Ces faits relèveraient, selon lui, d’une gravité manifeste au sens de l’article 42 de la loi du 18 décembre 2015, dans la mesure où il se verrait interdire de vivre librement son homosexualité dans son pays d’origine au risque d’y être agressé, sinon menacé du moment que son orientation sexuelle serait révélée, voire même simplement supposée par ses agresseurs.
Ces mêmes faits seraient encore à qualifier d’actes de persécution au sens de l’article 42, paragraphe (2), point a), de la loi du 18 décembre 2015, alors qu’il risquerait d’être 3gravement agressé par la population environnante, sinon d’être arrêté par les autorités de police.

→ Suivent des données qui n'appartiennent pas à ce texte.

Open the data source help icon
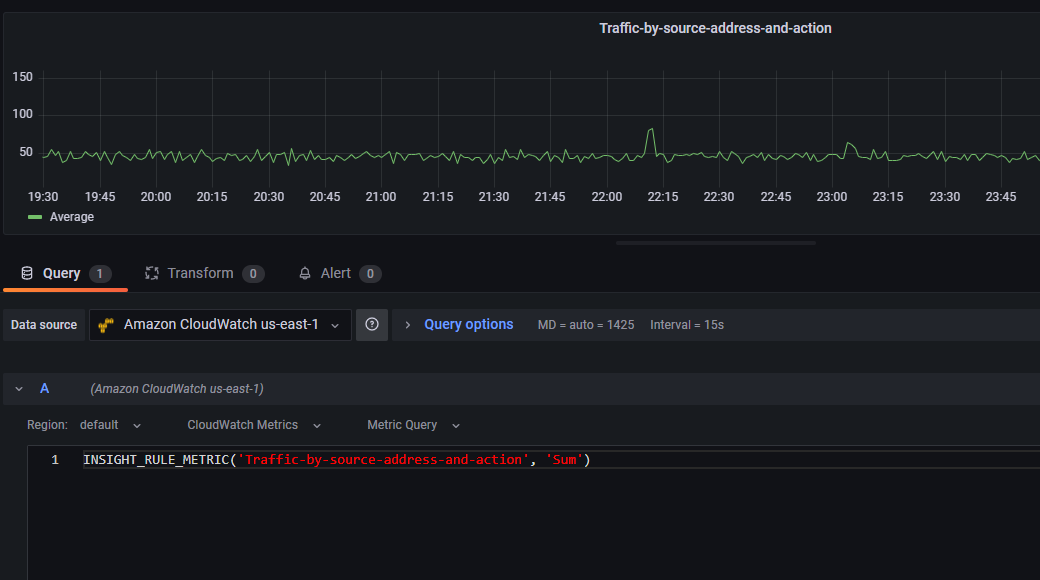 [x=371, y=325]
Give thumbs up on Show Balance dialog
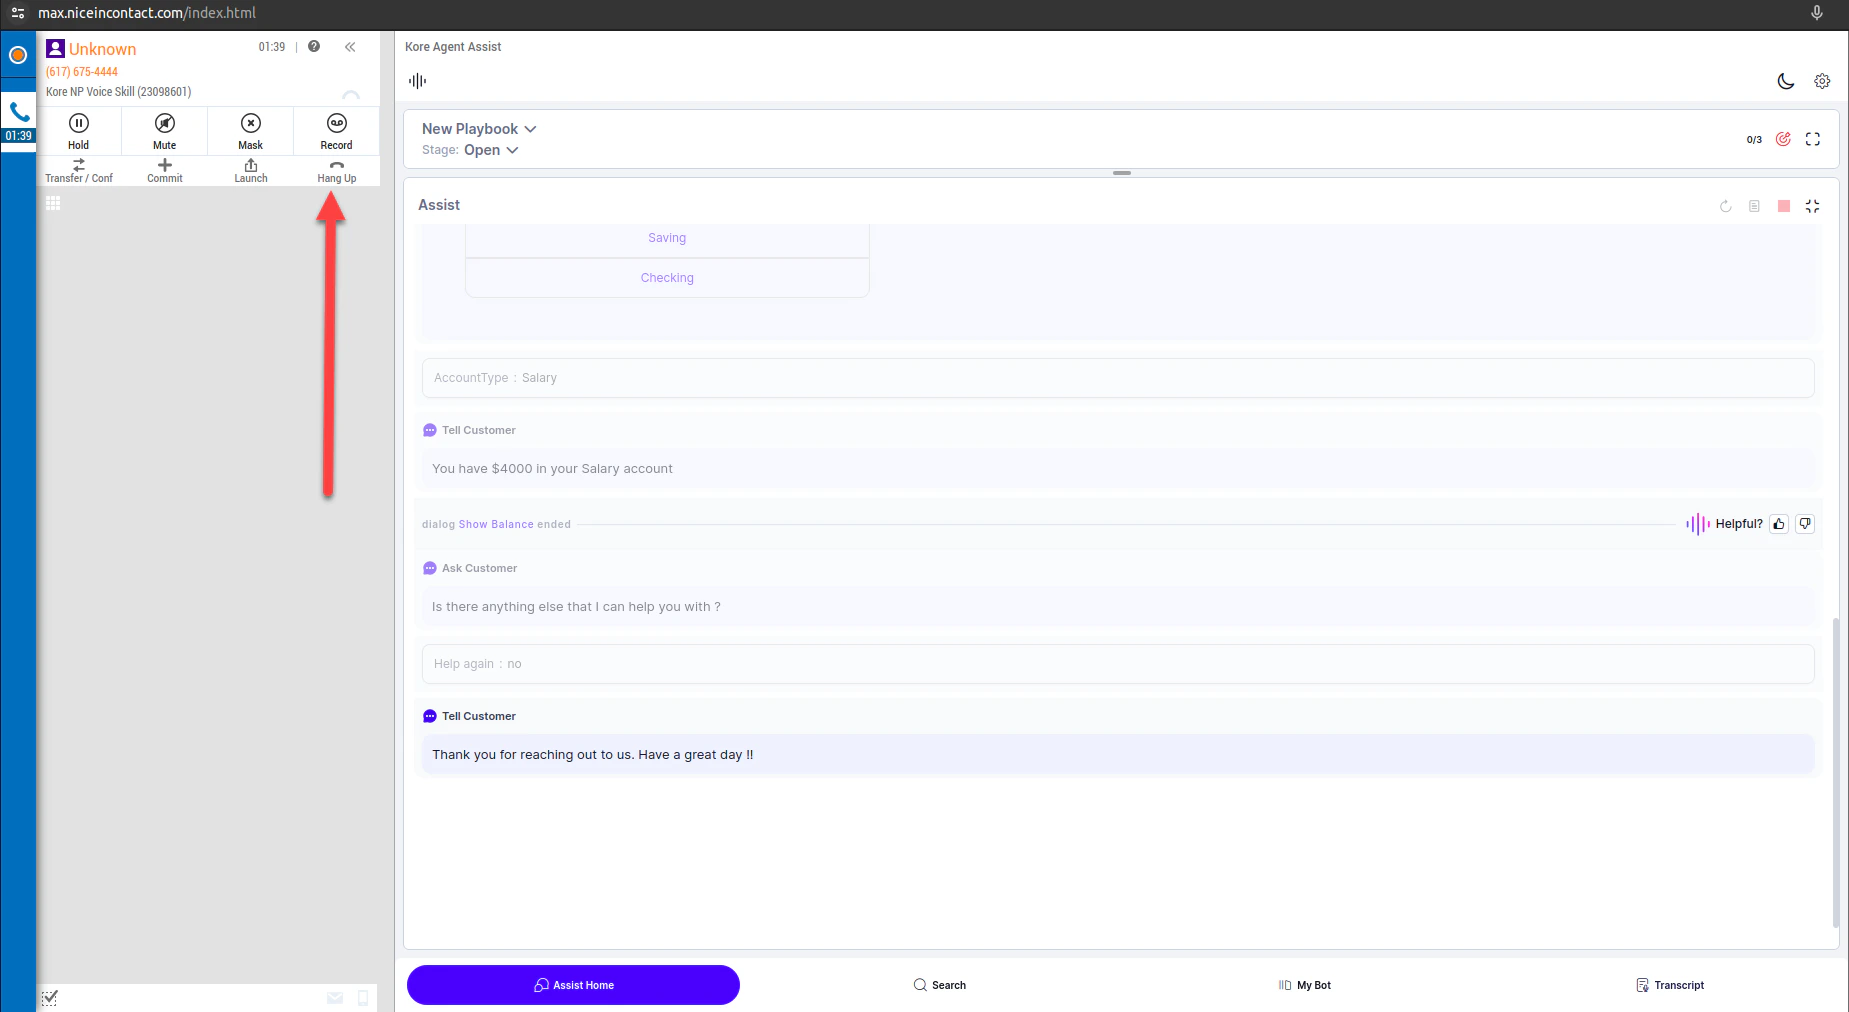The width and height of the screenshot is (1849, 1012). [x=1778, y=523]
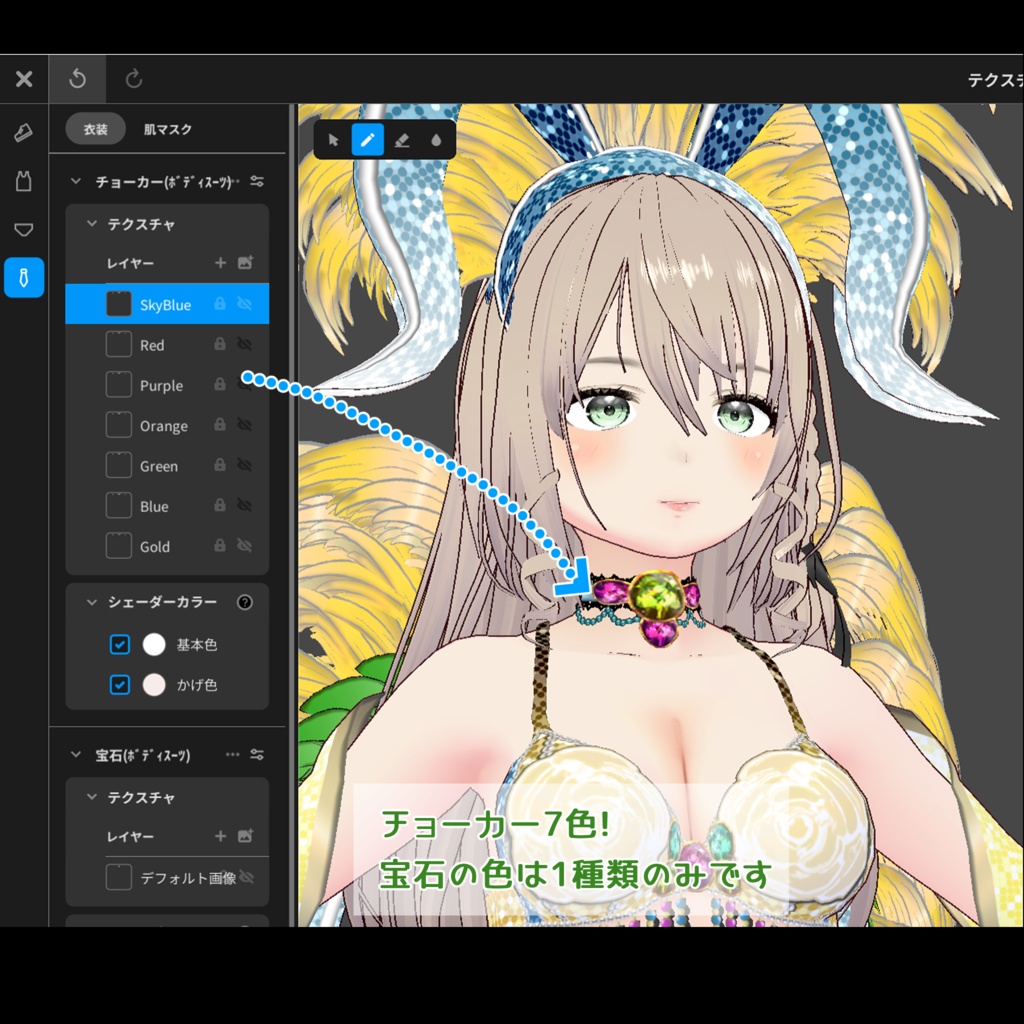Image resolution: width=1024 pixels, height=1024 pixels.
Task: Click the brush category icon in left sidebar
Action: [x=24, y=131]
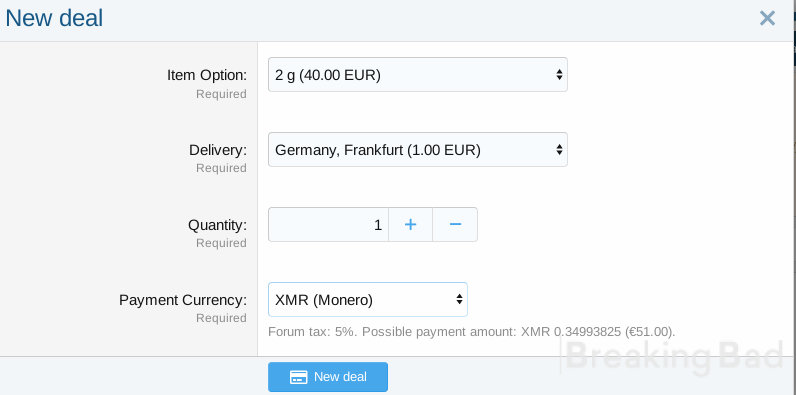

Il fait valoir que les menaces et violences qui sous-tendent sa demande de protection internationale auraient trait à son appartenance à la communauté homosexuelle en Guinée, et donc à son appartenance à un certain groupe de la population guinéenne au sens de l’article 43, point d), de la loi du 18 décembre 2015.
Il conclut qu’il satisferait partant à l’ensemble des critères sur base desquels se détermine le statut de réfugié politique, de sorte que ce serait à tort que ledit statut lui a été refusé par le ministre.
Cette conclusion ne saurait, selon lui, être énervée par la considération que le risque pour lui de subir des violences dans son pays d’origine, respectivement d’être judiciairement poursuivi par les autorités en place du chef d’infractions visées à l’article 274 du code pénal guinéen, « soit le fait d’une partie de la population civile », ceci plus particulièrement dans la mesure où il ressortirait des développements exposés ci-dessus que la situation des homosexuels guinéens serait particulièrement fragile, dès lors que les autorités en place ne montreraient pas une réelle volonté de lutter contre l’homophobie, voire l’encourageraient à travers des textes de loi criminalisant l’homosexualité.
Il s’ensuivrait que les personnes privées susceptibles de menacer sa vie revêtiraient la qualité d’agents de persécution au sens de la Convention de Genève et de loi du 18 décembre 2015.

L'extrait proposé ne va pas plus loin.